Although transgenic mice expressing murine B7-1 (mCD80) on their pancreatic β cells under the rat insulin-1 promoter (RIP-mCD80+ mice) rarely develop spontaneous β cell destruction and diabetes, we have previously reported the transgene-dependent induction of profound insulitis and lethal diabetes following multiple low dose injections of the β cell toxin streptozotocin (MLDS) in RIP-mCD80+ mice. Here, we have further characterized this MLDS-induced diabetes model using the RIP-mCD80+ mice and now demonstrate that disease is critically dependent on T cell signaling via CD28. Thus, although naive RIP-mCD80+ and nontransgenic littermates have comparable gross β cell mass, and immediately following MLDS induction the mice display similar degrees of insulitis and decrements in the β cell mass, only transgenic mice continued to destroy their β cells and develop insulin-dependent diabetes mellitus.
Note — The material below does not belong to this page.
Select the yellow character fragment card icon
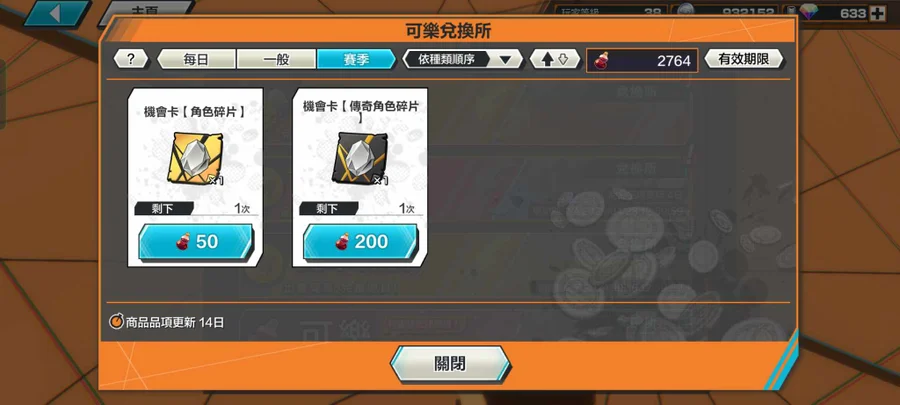Image resolution: width=900 pixels, height=405 pixels. pos(195,157)
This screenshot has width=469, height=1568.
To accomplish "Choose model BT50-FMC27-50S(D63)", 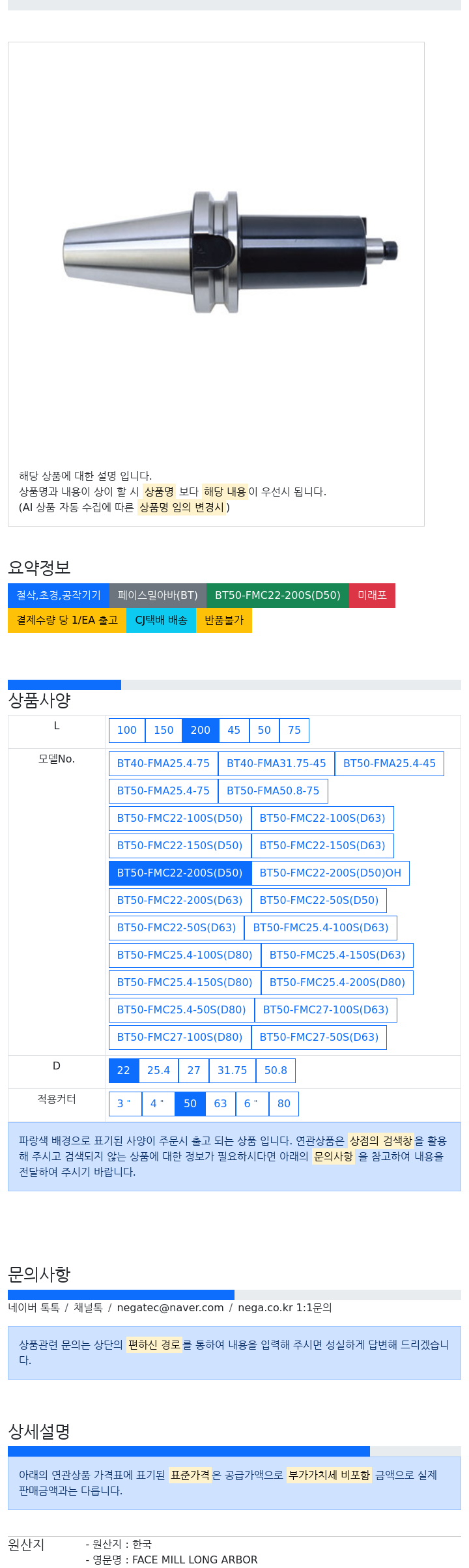I will [x=319, y=1037].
Strikingly, MLDS-induced diabetes was completely prevented in CD28-deficient mice (RIP-mCD80+CD28?/?) due to abrogation of leukocytes infiltrating their pancreatic islets. We further characterized MLDS-induced diabetes in the RIP-mCD80+ mice by demonstrating that the MLDS-induced lymphocytic islet infiltrate contained a substantial frequency of autoantigen-specific, IFN-γ-secreting, CD8+ T cells. We conclude that MLDS-induced β cell destruction and subsequent insulin-dependent diabetes mellitus in RIP-mCD80+ mice is T cell-mediated as it involves both Ag-specific recognition of self-target molecules in the inflamed pancreatic islet (signal 1) and is CD28 costimulation dependent (signal 2).